Having average credit usually puts you in a better spot than people with bad credit, even if you’re not in as good a place as you would be if you had really great credit. With average credit, you have more options for debt consolidation loans that won’t restrict your qualifications based on debt amount or type of debt. That being said, you won’t be able to work with the top companies, and you will probably have to pay a higher interest rate on your debt consolidation loan than those with good credit. As we advised those who have either bad or good credit scores, it’s very important to take advantage of loan counseling before making a decision or committing to working with any debt relief companies. You want to make sure the terms are going to be in your best interest and that you fully understand how the process to pay off the loan will work. Here are a few online loan companies that offer debt consolidation loans to people with average credit:
Interest rates: Prosper’s rates fluctuate depending on your credit and other factors that it uses to determine your eligibility for a loan. The APR ranges between 6.73 percent and 35.97 percent. There is also an origination fee, which ranges between 1 percent and 5 percent. Prosper’s late fee is $15 or 5 percent, whichever is greater, and the check-processing fee is $15.

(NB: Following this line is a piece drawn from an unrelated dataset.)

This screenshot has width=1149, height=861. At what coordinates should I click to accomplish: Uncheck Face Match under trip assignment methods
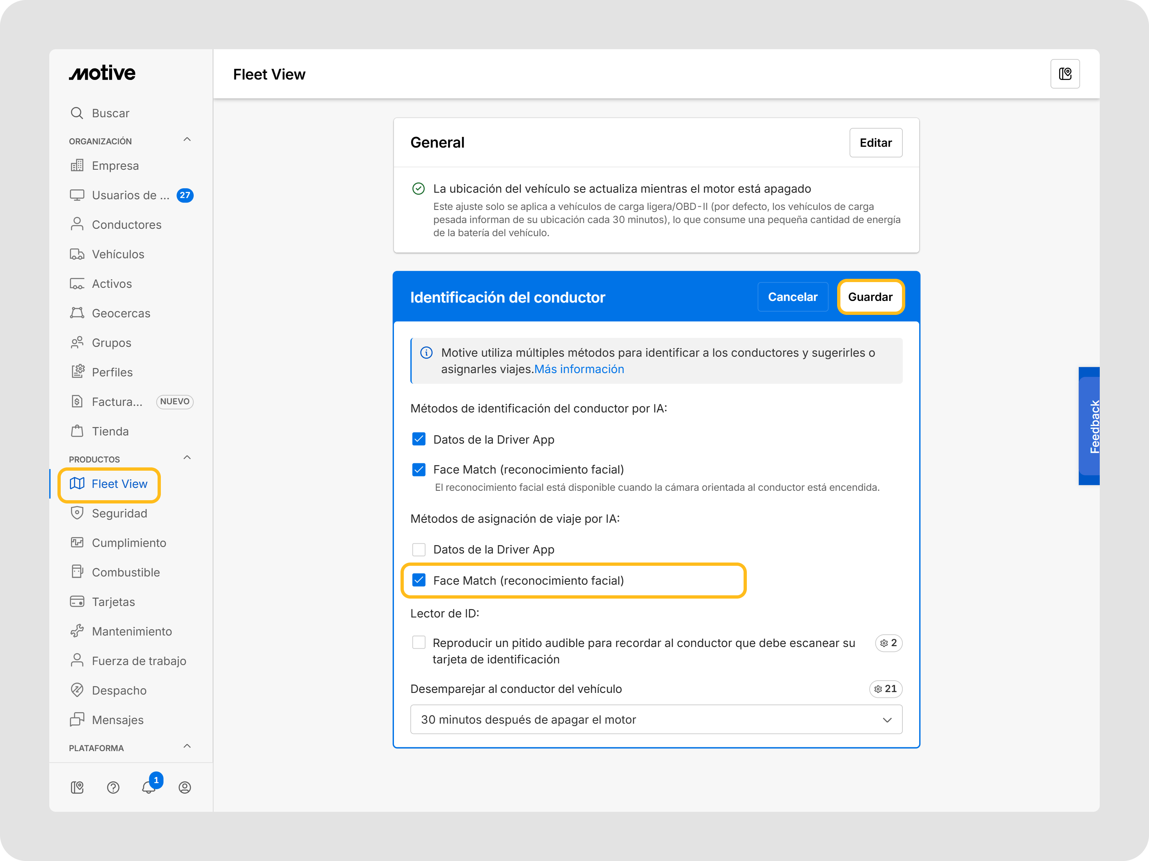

Loan qualifications: Unlike some other online loan services we review, you need at least a good credit score (instead of average), proof of income and a low (30 percent or below) debt-to-income ratio to get approved for a loan by Prosper.
Loan amounts: The maximum loan amount for Prosper is $35,000, which is in line with most other online loan providers, while the minimum loan amount is $2,000, which is not the lowest minimum among online person loan providers, but still makes Prosper a good option for those who are just looking for a quick, low-cost loan.
Partial loans: Prosper does offer partial loans. If your loan is at least 70 percent funded before the 14 days are up, you can choose to take the 70 percent of your loan or cancel the loan and apply again.
Interest rates: PersonalLoans.com connects applicants with a variety of lenders based on their financial information, so interest rates vary widely depending on the lender and your own financial information.
Loan qualifications: Since PersonalLoans.com works with a variety of lenders, it can be easier to get approved if you have average credit since lenders decide who they want to work with.
Loan amounts: The maximum loan amount for PersonalLoans.com is $35,000 while the minimum loan amount is $1,000, which is probably the lowest you can get with a personal loans service.
Customer Service: You can get in touch with PersonalLoans.com via phone or email.